> _Задание 1_
Определите, согласуются ли с фрагментом о стихах Шульпякова утверждения: (a) в интервью Шульпяков назвал историю в стихах вторичной; (b) автор фрагмента считает произведения Шульпякова эпикой по сути; (c) интервью вышло в «Интерпоэзии» № 3/2005. На каждое ответьте «да» или «нет», дословно приведя решающие слова текста.

> _Фрагмент текста_
════════

Такие поэмы, ровные, спокойные, гармоничные, можно было бы, наверно, помещать в глянцевые журналы, если бы культуры в стране было побольше…
Может, все дело — в обволакивающей атмосфере повествования.
В своем интервью (“Интерпоэзия” № 3/2005) Шульпяков говорит, что его завораживает сам нарративный процесс речи, что история вторична, а самым важным иногда является эмоциональный фон переживания, или смена таковых: “Мне всегда был интересен языковой поток, которым стихотворец вроде как управляет, а на самом деле — ему подчиняется. Что касается некоторых моих стихов — они подражают, как мне иногда кажется, непосредственно человеческим эмоциям, которые человек испытывает, попадая в те или иные ситуации”.
Эмоциональных состояний несколько, они “меняются, их нельзя фиксировать в одном каком-то размере или в верлибре…”
То есть произведения Шульпякова можно назвать эпикой лишь условно, по форме. По сути это такие длинные лирические стихотворения… Не совсем, как утверждает сам Шульпяков, в русле русской традиции, но отлично написанные на русском языке и тем, может быть, более для нее ценные.

════════

> _Исходные строки_
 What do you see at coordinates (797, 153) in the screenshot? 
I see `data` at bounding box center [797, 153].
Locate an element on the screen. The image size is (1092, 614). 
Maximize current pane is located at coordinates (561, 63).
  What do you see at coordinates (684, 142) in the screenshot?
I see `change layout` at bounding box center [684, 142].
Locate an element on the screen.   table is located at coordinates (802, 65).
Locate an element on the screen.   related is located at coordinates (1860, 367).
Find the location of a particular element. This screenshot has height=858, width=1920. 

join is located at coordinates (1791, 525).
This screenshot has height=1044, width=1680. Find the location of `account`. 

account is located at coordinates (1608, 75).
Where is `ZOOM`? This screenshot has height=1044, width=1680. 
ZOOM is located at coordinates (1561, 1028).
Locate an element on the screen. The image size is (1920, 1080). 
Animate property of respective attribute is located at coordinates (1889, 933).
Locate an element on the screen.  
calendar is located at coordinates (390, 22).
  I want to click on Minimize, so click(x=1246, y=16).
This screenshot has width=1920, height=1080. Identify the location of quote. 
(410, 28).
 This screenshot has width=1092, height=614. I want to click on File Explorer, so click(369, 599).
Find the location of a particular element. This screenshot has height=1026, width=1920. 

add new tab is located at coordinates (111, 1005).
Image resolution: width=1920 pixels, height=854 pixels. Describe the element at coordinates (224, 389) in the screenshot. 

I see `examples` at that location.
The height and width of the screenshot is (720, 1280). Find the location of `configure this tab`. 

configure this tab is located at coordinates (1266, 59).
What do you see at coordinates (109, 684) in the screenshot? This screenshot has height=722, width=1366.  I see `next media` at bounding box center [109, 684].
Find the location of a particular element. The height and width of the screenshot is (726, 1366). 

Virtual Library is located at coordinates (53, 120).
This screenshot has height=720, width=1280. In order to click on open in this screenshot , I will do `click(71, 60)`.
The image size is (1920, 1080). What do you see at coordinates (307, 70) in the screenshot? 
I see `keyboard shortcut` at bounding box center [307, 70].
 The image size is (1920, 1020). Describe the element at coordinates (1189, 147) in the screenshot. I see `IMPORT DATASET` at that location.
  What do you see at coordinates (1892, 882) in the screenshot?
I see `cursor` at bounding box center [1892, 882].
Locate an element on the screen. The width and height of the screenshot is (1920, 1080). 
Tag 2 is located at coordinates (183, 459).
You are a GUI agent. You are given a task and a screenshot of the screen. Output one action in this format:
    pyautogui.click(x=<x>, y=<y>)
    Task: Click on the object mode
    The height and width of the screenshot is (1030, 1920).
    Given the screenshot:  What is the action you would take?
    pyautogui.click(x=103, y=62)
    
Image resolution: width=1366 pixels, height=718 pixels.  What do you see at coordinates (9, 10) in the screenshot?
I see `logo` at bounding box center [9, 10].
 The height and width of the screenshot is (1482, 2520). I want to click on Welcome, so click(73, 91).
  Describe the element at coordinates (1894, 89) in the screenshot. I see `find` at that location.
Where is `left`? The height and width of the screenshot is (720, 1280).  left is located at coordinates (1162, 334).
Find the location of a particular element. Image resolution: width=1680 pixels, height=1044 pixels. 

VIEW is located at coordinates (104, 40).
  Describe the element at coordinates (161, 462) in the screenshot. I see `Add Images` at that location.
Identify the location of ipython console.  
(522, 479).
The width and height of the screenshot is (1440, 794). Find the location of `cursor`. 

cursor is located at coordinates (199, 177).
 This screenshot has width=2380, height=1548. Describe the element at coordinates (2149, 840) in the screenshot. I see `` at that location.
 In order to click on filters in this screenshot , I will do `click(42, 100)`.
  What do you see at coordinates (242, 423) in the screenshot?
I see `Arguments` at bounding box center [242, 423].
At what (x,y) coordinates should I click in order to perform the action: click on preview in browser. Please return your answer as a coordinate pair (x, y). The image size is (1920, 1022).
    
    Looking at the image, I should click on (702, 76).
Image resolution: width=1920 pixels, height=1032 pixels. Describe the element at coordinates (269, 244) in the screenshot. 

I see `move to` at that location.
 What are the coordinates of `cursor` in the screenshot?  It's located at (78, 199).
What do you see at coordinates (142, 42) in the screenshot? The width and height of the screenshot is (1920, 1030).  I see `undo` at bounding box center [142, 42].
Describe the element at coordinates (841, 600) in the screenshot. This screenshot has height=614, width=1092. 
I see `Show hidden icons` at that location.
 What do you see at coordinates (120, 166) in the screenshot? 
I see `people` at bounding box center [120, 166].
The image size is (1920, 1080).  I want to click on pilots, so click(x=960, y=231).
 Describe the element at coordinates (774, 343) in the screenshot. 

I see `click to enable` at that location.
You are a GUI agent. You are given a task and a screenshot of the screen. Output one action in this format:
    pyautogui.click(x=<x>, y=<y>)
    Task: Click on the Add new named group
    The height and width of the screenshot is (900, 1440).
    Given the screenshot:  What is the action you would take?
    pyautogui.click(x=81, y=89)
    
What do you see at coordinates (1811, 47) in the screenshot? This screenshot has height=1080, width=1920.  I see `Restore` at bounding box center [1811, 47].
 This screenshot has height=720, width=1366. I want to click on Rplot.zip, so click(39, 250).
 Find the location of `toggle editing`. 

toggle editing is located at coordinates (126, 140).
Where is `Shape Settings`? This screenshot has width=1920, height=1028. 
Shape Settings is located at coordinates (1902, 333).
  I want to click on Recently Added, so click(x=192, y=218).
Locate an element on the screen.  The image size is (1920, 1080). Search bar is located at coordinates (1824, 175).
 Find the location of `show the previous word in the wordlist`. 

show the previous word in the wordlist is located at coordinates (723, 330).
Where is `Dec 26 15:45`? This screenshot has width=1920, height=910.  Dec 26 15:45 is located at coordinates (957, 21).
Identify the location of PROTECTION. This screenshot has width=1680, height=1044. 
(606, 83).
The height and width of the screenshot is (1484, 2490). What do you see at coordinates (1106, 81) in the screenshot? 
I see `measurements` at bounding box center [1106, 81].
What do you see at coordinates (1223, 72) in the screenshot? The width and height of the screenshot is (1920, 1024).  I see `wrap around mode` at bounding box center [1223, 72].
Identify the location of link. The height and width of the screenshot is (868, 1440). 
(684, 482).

════════

> _Задание 2_
Перепишите исходные строки выше от строки с «coordinates (802, 65).» до строки с «calendar is located at coordinates (390, 22).» включительно, заменив «screenshot» на «image» и не меняя ничего другого. Выведите только этот отрывок.

> _Полный ответ 1_
(a) Да: «что история вторична».
(b) Нет: «То есть произведения Шульпякова можно назвать эпикой лишь условно, по форме. По сути это такие длинные лирические стихотворения…»
(c) Да: «“Интерпоэзия” № 3/2005».

> _Полный ответ 2_
Locate an element on the screen.   table is located at coordinates (802, 65).
Locate an element on the screen.   related is located at coordinates (1860, 367).
Find the location of a particular element. This image has height=858, width=1920. 

join is located at coordinates (1791, 525).
This image has height=1044, width=1680. Find the location of `account`. 

account is located at coordinates (1608, 75).
Where is `ZOOM`? This image has height=1044, width=1680. 
ZOOM is located at coordinates (1561, 1028).
Locate an element on the screen. The image size is (1920, 1080). 
Animate property of respective attribute is located at coordinates (1889, 933).
Locate an element on the screen.  
calendar is located at coordinates (390, 22).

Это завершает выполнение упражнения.